Other Healthy Beverage Options

After water, tea and coffee are the two most commonly consumed beverages on the planet. They are brimming with antioxidants, flavonoids, and other biologically active substances that may be good for health.

Coffee

cup of coffee

The takeaway on coffee:

Consuming moderate (3-5 cups) to high amounts (6-10 cups) of coffee daily may lower the risk of several disease conditions. However, some individuals may not tolerate higher amounts due to symptoms of jitteriness, anxiety, and insomnia. Specifically, those who have difficulty controlling their blood pressure may want to moderate their coffee intake. Pregnant women are also advised to aim for less than 200 mg of caffeine daily, the amount in 2 cups of coffee, because caffeine passes through the placenta into the fetus and has been associated with pregnancy loss and low birth weight. Because of the potential negative side effects some people experience when drinking coffee, it is not necessary to start drinking coffee if you do not already or to increase the amount you currently drink, as there are many other dietary strategies to improve your health. It’s also important to keep in mind how you enjoy your brew. The extra calories and saturated fat in a coffee house beverage loaded with whipped cream and flavored syrup might offset any health benefits found in a basic black coffee.
Learn more about the research behind coffee and health

Tea

tea brewing from tea bags in a glass mug

The takeaway on tea:

Tea is the simple preparation of pouring hot water over cured leaves of the Camellia sinensis plant. The flavor of tea varies by where the tea leaves are harvested and how they are grown and processed. Black tea is the most popular worldwide, followed by green, oolong, and white tea. Herbal teas are not made from the Camellia plant but from dried herbs, spices, flowers, fruit, seeds, roots, or leaves of other plants; they do not typically contain caffeine as do traditional teas.

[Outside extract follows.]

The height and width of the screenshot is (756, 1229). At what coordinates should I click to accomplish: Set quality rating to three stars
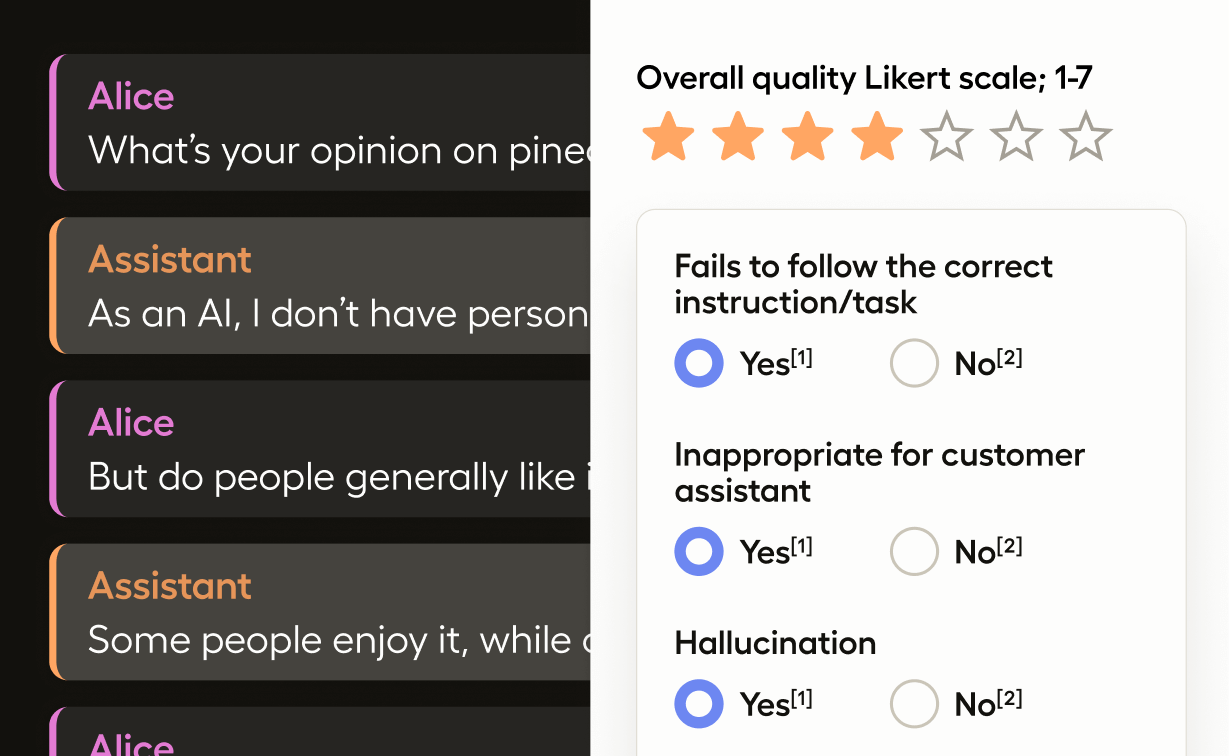click(807, 137)
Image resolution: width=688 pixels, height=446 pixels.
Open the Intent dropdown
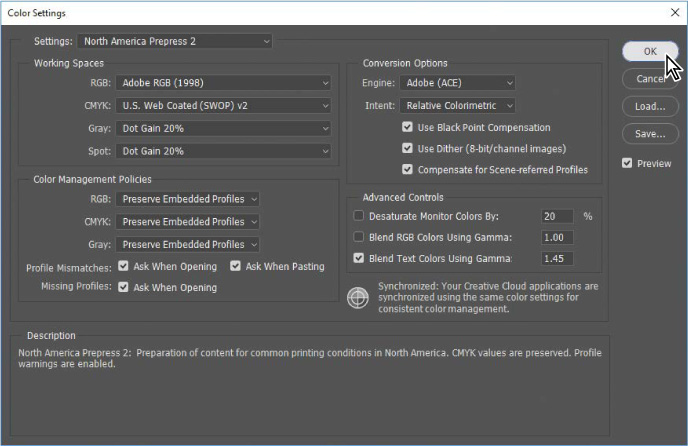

Animal studies suggest potential health benefits of tea due to its high polyphenol content. Human studies have generally been less conclusive, yet show promise. Observational research has found that tea consumption of 2-3 cups daily is associated with a reduced risk of premature death, heart disease, stroke, and type 2 diabetes. [2] However, there may be an increased risk of esophageal and stomach cancers from drinking tea that is too hot (130-140° F). [2,3] Randomized controlled trials are needed to confirm if these healthful and harmful associations are causal. In the meantime, there appears to be little risk associated with drinking tea except for frequent consumption of very hot tea. So pick a color, let it cool, and enjoy a cup!